Militares e policial federal são interrogados no STF por suposto plano para matar Lula, Alckmin e Moraes

O ministro Alexandre de Moraes, do Supremo Tribunal Federal (STF), determinou que o tenente-coronel do Exército Rafael Martins de Oliveira comparecesse para o interrogatório sem a farda, estabelecendo um prazo de dez minutos para o cumprimento da ordem. Oliveira é réu no Núcleo 3 da denúncia da Procuradoria-Geral da República (PGR) relacionada à trama golpista conhecida como Punhal Verde-Amarelo.

Interrogatório e ordem para retirada da farda

A decisão ocorreu após a defesa do militar apresentar resistência em atender à determinação inicial de Moraes para que ele não se apresentasse fardado. Por volta das 19h10, o tenente-coronel apareceu com uma camiseta para o depoimento, realizado por videoconferência com o juiz Rafael Tamai, auxiliar do ministro. Moraes ressaltou que a acusação se dirige aos militares envolvidos, não ao Exército como instituição, e que réus devem comparecer com roupas civis para o ato de defesa.

“O interrogatório é um ato de defesa. O réu está preso e tem roupas para ser utilizadas, uma vez que não fica de farda na prisão”, afirmou Moraes. O ministro advertiu que o não comparecimento no prazo estabelecido seria interpretado como renúncia ao direito de defesa.

Acusações e defesa do tenente-coronel

De acordo com as investigações, Rafael Martins de Oliveira é acusado de participar do plano golpista Punhal Verde-Amarelo, que teria como objetivo matar autoridades como o presidente Luiz Inácio Lula da Silva, o vice-presidente Geraldo Alckmin e o ministro Alexandre de Moraes. O militar está preso desde o ano passado.

Durante o interrogatório, Oliveira negou envolvimento no plano e afirmou que se considera um “prisioneiro de guerra”. Ele declarou desconhecer o conteúdo da denúncia antes da sua prisão. O tenente-coronel optou por não responder às perguntas da acusação e do juiz auxiliar, reservando-se apenas às questões feitas pela sua defesa, direito garantido aos réus.

Negativa sobre suposto recebimento de dinheiro

Rafael Martins também negou ter recebido uma sacola com dinheiro de Mauro Cid, ex-ajudante de ordens do ex-presidente Jair Bolsonaro, conforme delação do próprio Cid. Segundo a delação, a sacola, entregue por Braga Netto a Mauro Cid, conteria recursos para financiar a trama golpista.
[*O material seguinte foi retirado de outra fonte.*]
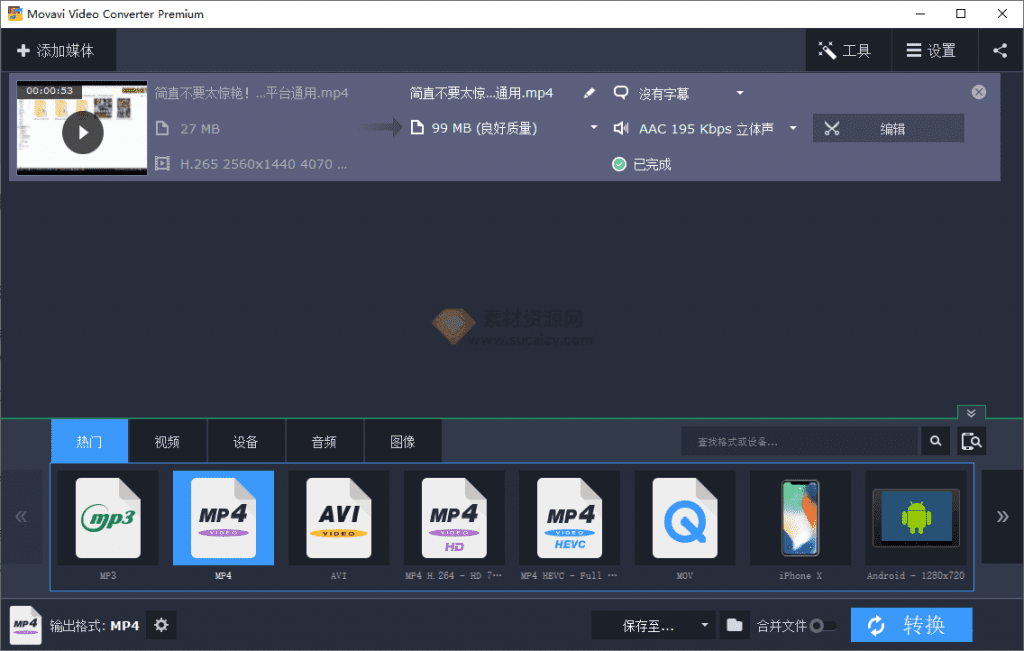Click the pencil icon to rename output file
The height and width of the screenshot is (651, 1024).
pyautogui.click(x=589, y=93)
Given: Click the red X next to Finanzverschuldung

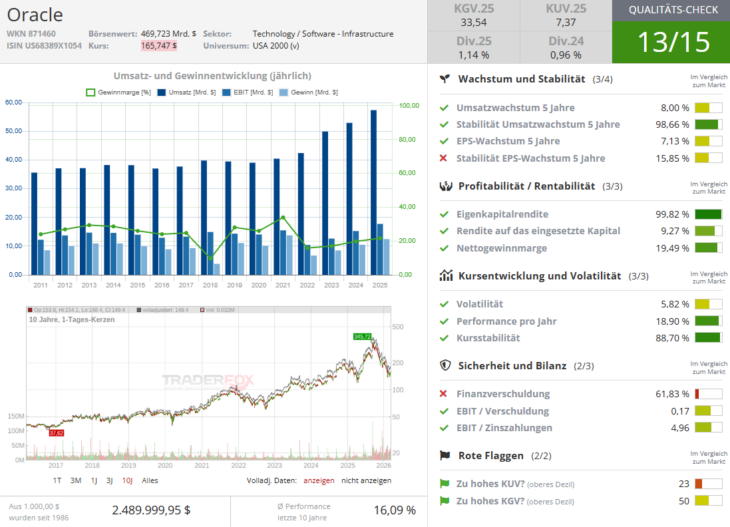Looking at the screenshot, I should coord(444,394).
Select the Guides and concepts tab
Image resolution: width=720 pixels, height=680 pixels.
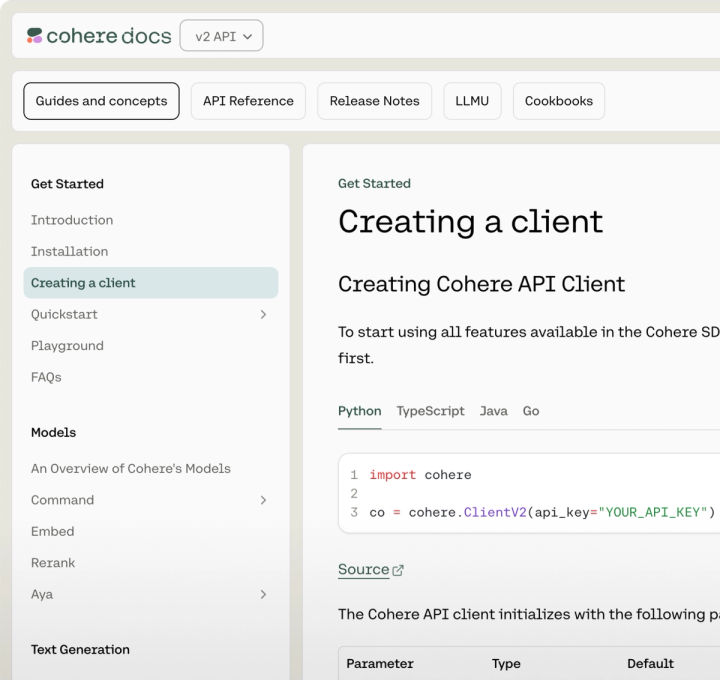click(101, 101)
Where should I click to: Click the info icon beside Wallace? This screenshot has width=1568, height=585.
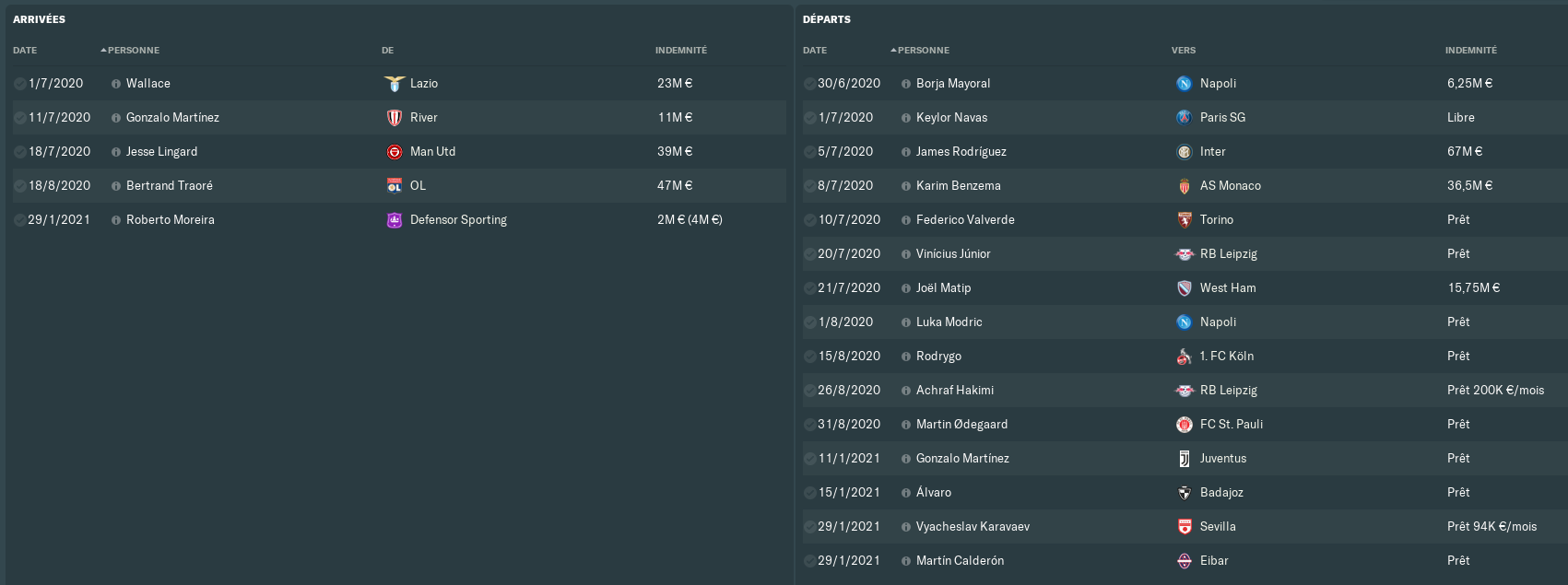pos(116,84)
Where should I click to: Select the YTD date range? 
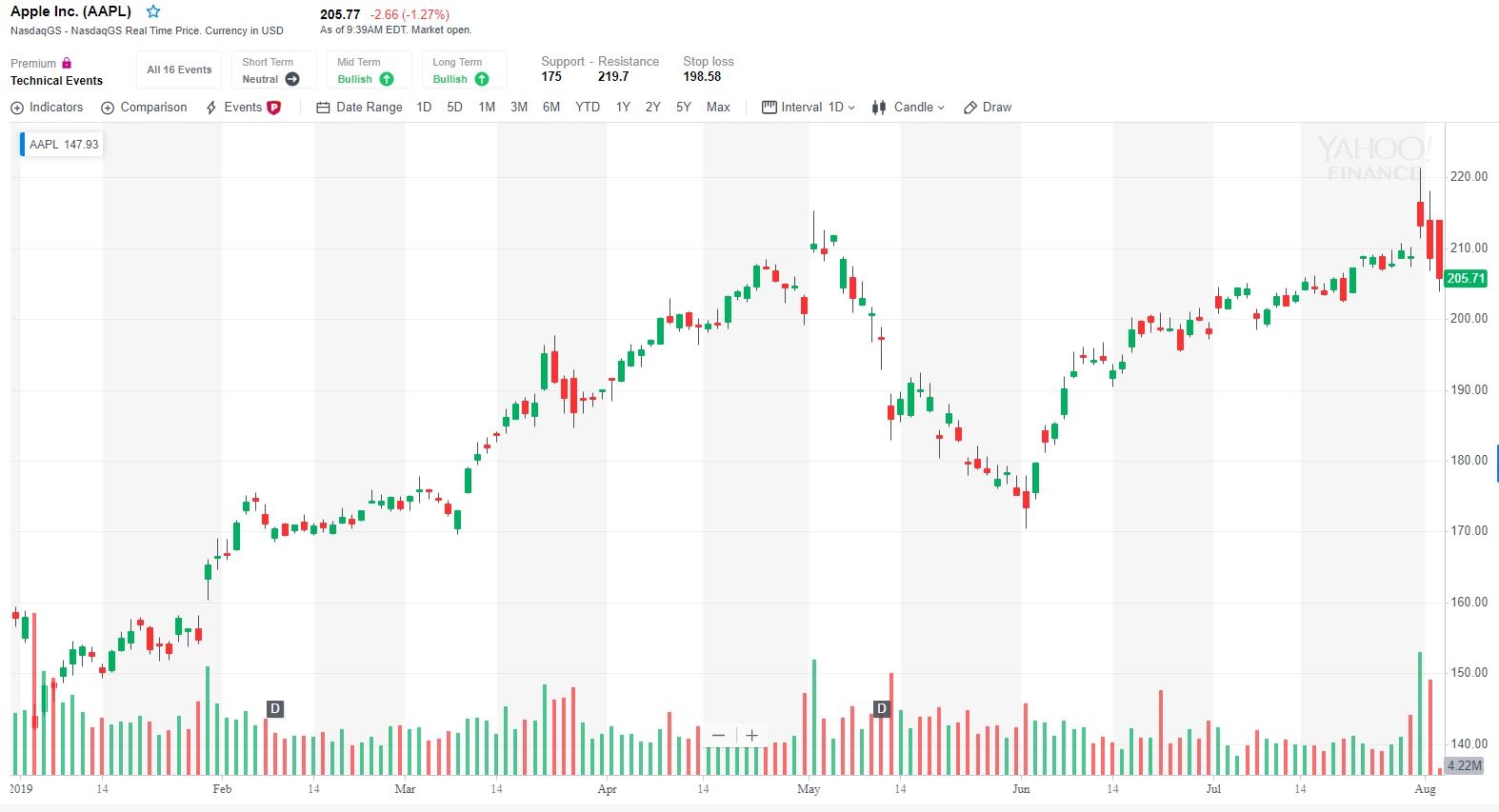588,108
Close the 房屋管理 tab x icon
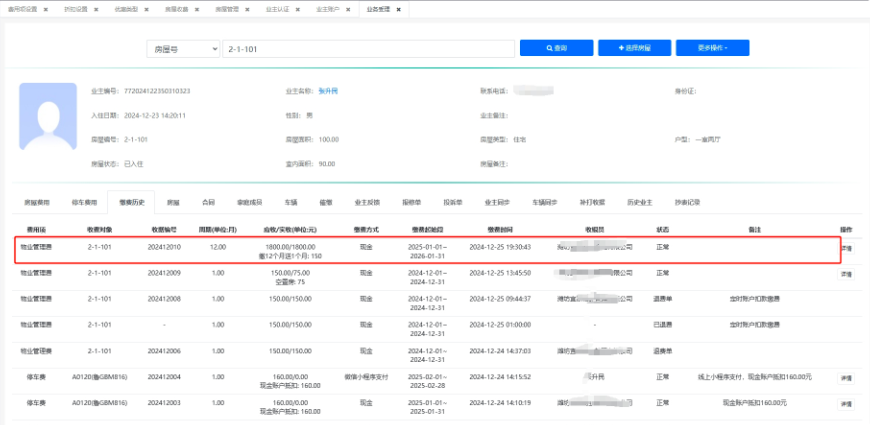The width and height of the screenshot is (870, 425). [x=248, y=8]
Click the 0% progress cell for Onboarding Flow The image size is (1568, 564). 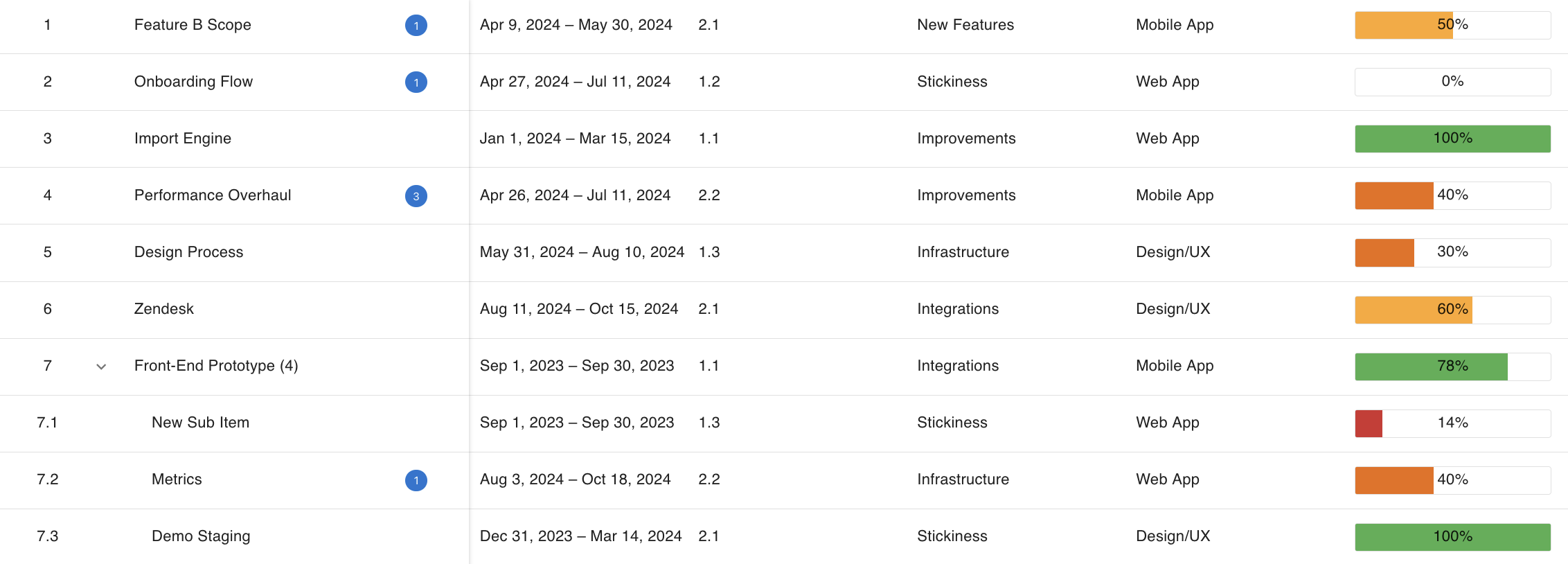coord(1452,82)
Oliveira contestou a versão, afirmando que a acusação baseia-se exclusivamente na palavra do delator e que não há prova do conteúdo da sacola.

Réus interrogados na ação

Nesta segunda-feira, o STF interrogou nove militares do Exército e um policial federal vinculados ao Núcleo 3 da denúncia da PGR. Entre os réus estão oficiais que integravam o Batalhão de Forças Especiais do Exército, conhecido como “kids pretos”. O grupo é acusado de planejar ações táticas para executar o plano golpista, incluindo o monitoramento das autoridades citadas.

Lista dos réus interrogados:

  • Bernardo Romão Correa Netto (coronel)

  • Estevam Theophilo (general)

  • Fabrício Moreira de Bastos (coronel)

  • Hélio Ferreira (tenente-coronel)

  • Márcio Nunes de Resende Júnior (coronel)

  • Rafael Martins de Oliveira (tenente-coronel)

  • Rodrigo Bezerra de Azevedo (tenente-coronel)

  • Ronald Ferreira de Araújo Júnior (tenente-coronel)

  • Sérgio Ricardo Cavaliere de Medeiros (tenente-coronel)

  • Wladimir Matos Soares (policial federal)

Depoimento do general Estevam Theophilo

O general Estevam Cals Theophilo Gaspar de Oliveira confirmou ter se reunido com Jair Bolsonaro em dezembro de 2022, mas declarou que o encontro consistiu em um “monólogo” do ex-presidente, no qual este desabafou sobre o processo eleitoral. Theophilo negou participação na trama golpista e afirmou que a reunião não envolveu propostas ilegais.

O general mencionou o depoimento do comandante do Exército na época, general Freire Gomes, que teria enviado Theophilo ao encontro com Bolsonaro para substituir sua própria presença. Para a PGR, a resistência de Freire Gomes foi determinante para o fracasso do golpe.

Núcleo 3 da denúncia da PGR

O Núcleo 3 é composto por militares e um policial federal acusados de executar ações no campo para consumar o golpe, além de promover pressão junto ao alto comando das Forças Armadas para adesão ao plano. O grupo planejou, segundo a denúncia, neutralizar adversários políticos por meio de monitoramento e outras ações táticas.